Architecture / Canberra
The modernist Swiss embassy in Canberra is a paean to the possibilities that concrete offered its gifted architects.
Legend has it that the concrete and brick exterior of the Swiss embassy in Canberra isn’t only so tough-looking for aesthetic reasons. The 1975 modernist building’s hardy outer shell is supposedly meant to shelter the Swiss government if it was ever forced into exile and had to flee to Australia. Yet this is no fortress. The embassy and official residence, which blends into a landscape of grey-trunked eucalyptus trees on a large suburban plot, exudes openness. On approach visitors are greeted by an elegant cantilevered concrete feature, beckoning them inside. “It is supposed to be inviting, like a welcoming gesture,” says Jürg Graser, a Zürich-based architect who has studied the embassy for the Swiss Federal Office for Buildings and Logistics.
The structure was designed in 1969 by a father-son duo, Hermann and Hans Peter Baur. While Hermann Baur had already established himself as a master of concrete architecture in his homeland, his son was inexperienced. Yet the two were drawn together by a shared enthusiasm for the work of compatriot Le Corbusier and took inspiration from the modernist maestro’s convent of La Tourette, near Lyon, when realising their embassy project. Inspired by the convent, the architects used concrete – a tough but malleable material – to give the embassy its asymmetrical form, immediately capturing the attention of those who visit.
Once inside the building, the monastic feel becomes more pronounced. The space is lofty with minimalist furnishings set sparsely across stone floors and flanked by high concrete beams. But rather than worship, it’s entertaining that happens here, with the open lounge and dining areas all overlooking a lush garden through beautiful floor-to-ceiling mountain ash-framed windows. “There is nothing that’s here by chance,” says the ambassador, highlighting the interior’s cleverly hidden sliding doors that can divide the sprawling space but tend to be left open. Beyond the wide glass windows, the gaze is drawn outside to a wheel-like sculpture that consists of stones sourced from various regions of Switzerland. Incorporating art and architecture was a common trait of Baur senior’s work; his most revered project is the majestic, curved concrete St Vinzenz church in Germany.
The architectural stock within major cities the world over has been improved through additions of new Swiss embassy buildings. The Swiss continue to invest in embassy architecture and, as Ivo Sieber, Swiss ambassador to Vietnam puts it, offers “a sense of welcome and allure”. “The significance of Swiss architecture and design in projecting Swissness and generating these emotions cannot be overstated,” he says. Most of Bern’s 88 embassies favour an open approach.
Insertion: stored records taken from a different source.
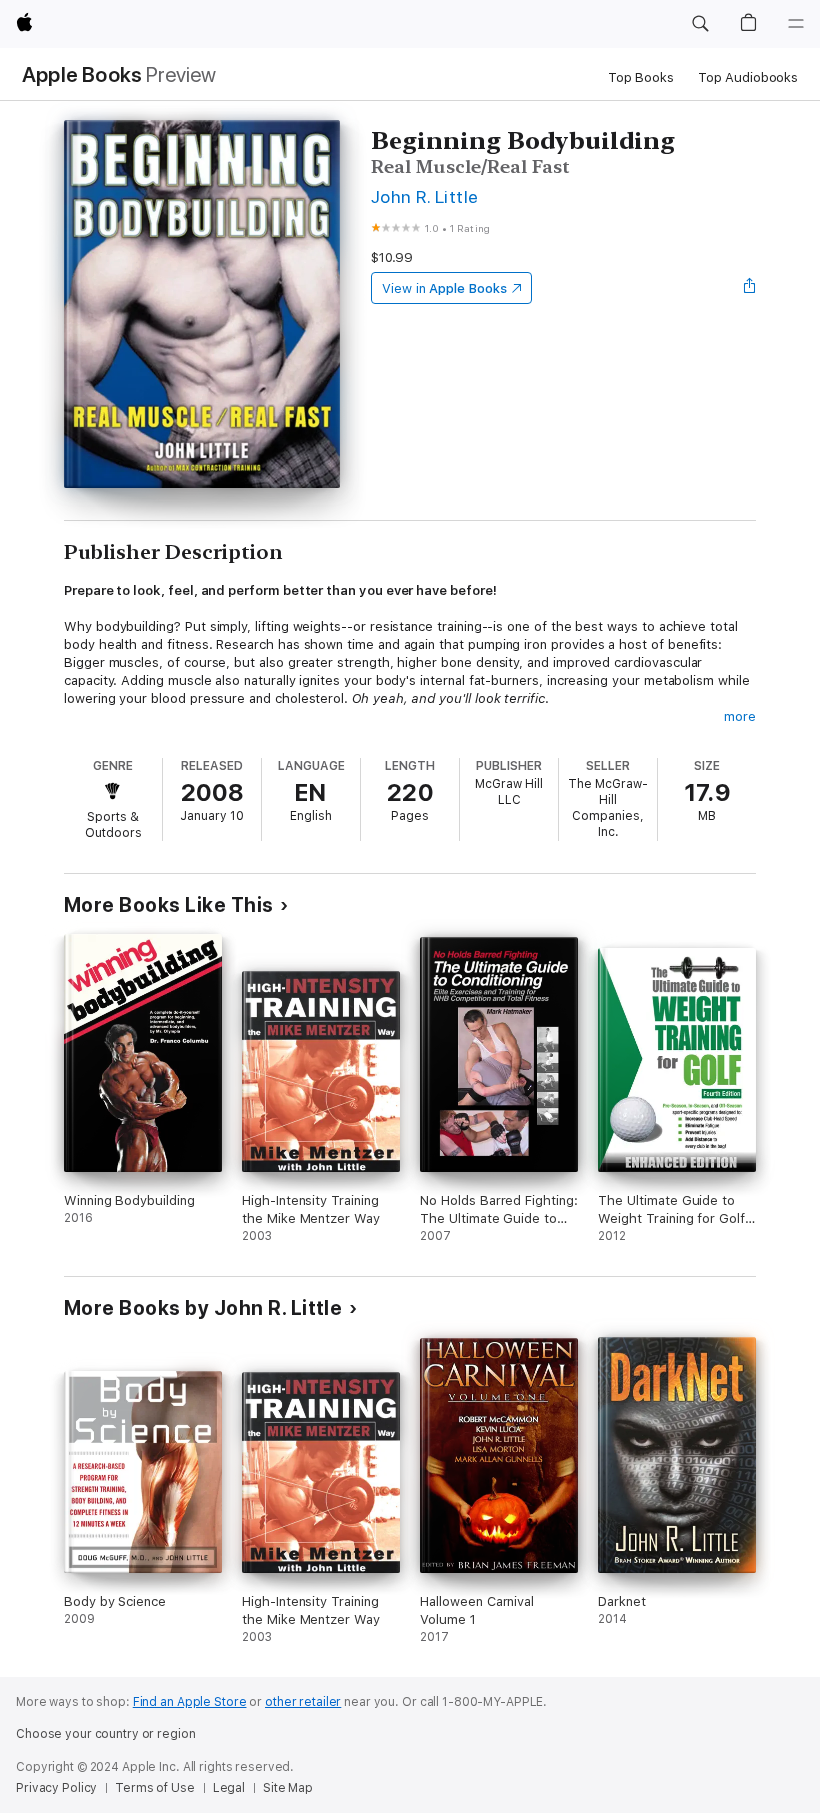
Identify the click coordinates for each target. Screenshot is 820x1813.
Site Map (288, 1788)
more (740, 716)
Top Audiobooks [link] (748, 77)
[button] (700, 24)
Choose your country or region (106, 1734)
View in (444, 288)
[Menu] (796, 24)
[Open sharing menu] (750, 288)
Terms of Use (155, 1788)
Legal (229, 1788)
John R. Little (425, 196)
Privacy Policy (56, 1788)
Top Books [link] (641, 77)
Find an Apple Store (190, 1702)
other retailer (303, 1702)
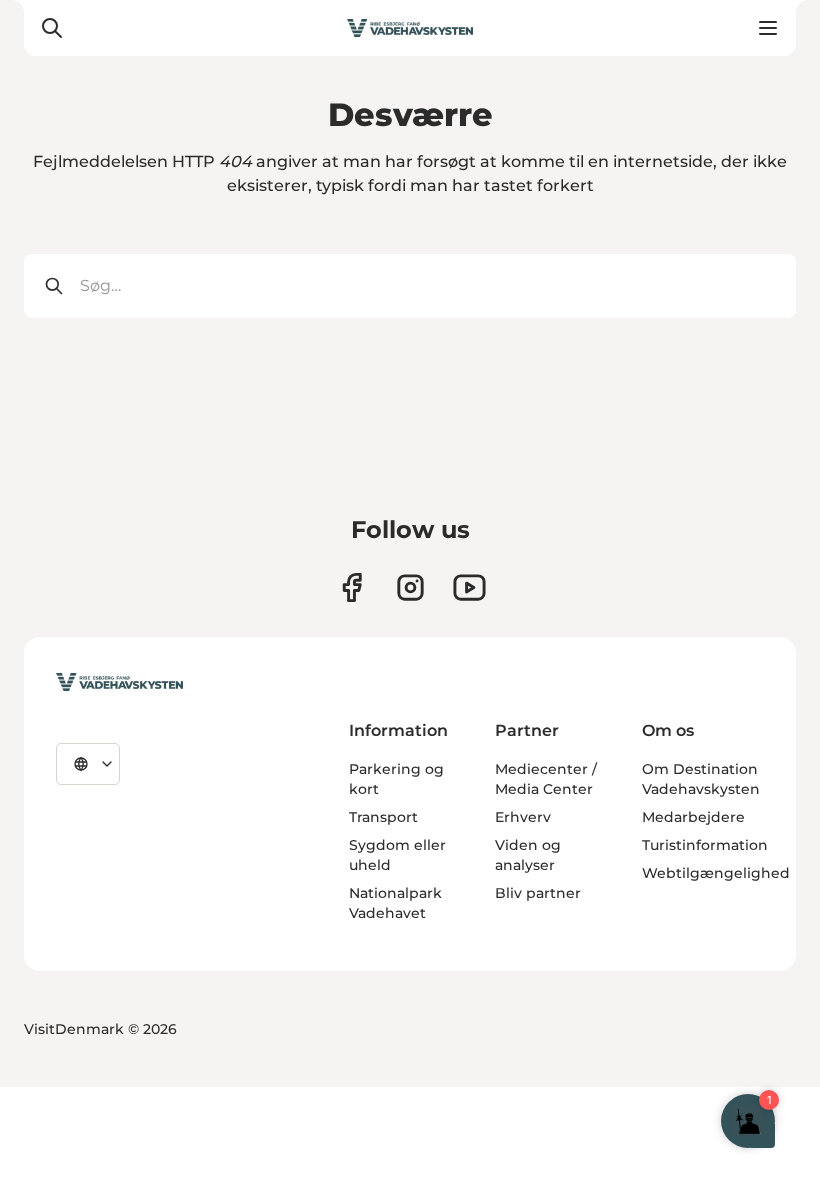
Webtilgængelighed (716, 873)
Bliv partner (538, 893)
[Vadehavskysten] (119, 682)
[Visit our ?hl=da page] (410, 587)
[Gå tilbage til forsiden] (410, 28)
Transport (383, 817)
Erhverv (523, 817)
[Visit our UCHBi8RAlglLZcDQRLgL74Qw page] (469, 587)
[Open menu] (768, 28)
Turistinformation (705, 845)
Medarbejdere (693, 817)
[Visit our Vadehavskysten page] (351, 587)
The new Swiss embassy in Seoul, for example, references the city’s traditional Hanok buildings.
The furniture is remarkably well kept here, with most pieces exemplifying the understated charm of mid-century Swiss design. There’s a Chesterfield chair in cognac leather with tubular steel legs by Robert and Trix Haussmann (the same design duo behind Zürich’s beloved Kronenhalle Bar), which is complemented by Le Corbusier’s LC2 armchairs in black leather. The handsome light-brown cantilever chairs by the long meeting table are reminiscent of those from Bauhaus master Mies van der Rohe. However, it is believed that these pieces were devised by Hermann Baur.
Breaking free from the mix of brown hues, the space’s most audacious show of colour is a large cherry-red painting by Swiss abstractionist Jean-François Comment. Despite the wealth of Swiss design and art in the embassy and Zwahlen’s private quarters above, the ambassador says that he feels most at home when looking up at the warm ash ceiling. “If you look closely, you can see where the knots were cut off on the trees,” he says of the timber planks that bring warmth into the concrete space. “This is not some exotic material; it reminds me of the simple Swiss chalet I grew up in.”
More than 40 years after its inception, it is difficult to imagine that this fine Swiss building, bathed in the Australian sun, almost never saw the light of day. “At that time, when administrative processes were simpler, the project might have been given to a star architect who had connections to Australia,” says Jodok Brunner, head of foreign buildings at the Swiss Federal Office for Buildings and Logistics. And such was the plan. An original ill-fated contract was given to Harry Seidler, the popular Austrian-Australian protégé of Oscar Niemeyer, but his ideas were too lavish for the Swiss foreign ministry’s tastes. Their second choice, however, provided a more suitable solution. “In the end, what sets Swiss design apart is not extravagance or opulence but careful planning and execution to stand the test of time,” says Brunner.
monocle can’t imagine that those seated in Bern will be exiled anytime soon. But they can rest easy in the knowledge that their refuge in the Australian sun is one that is truly worthy of their home nation.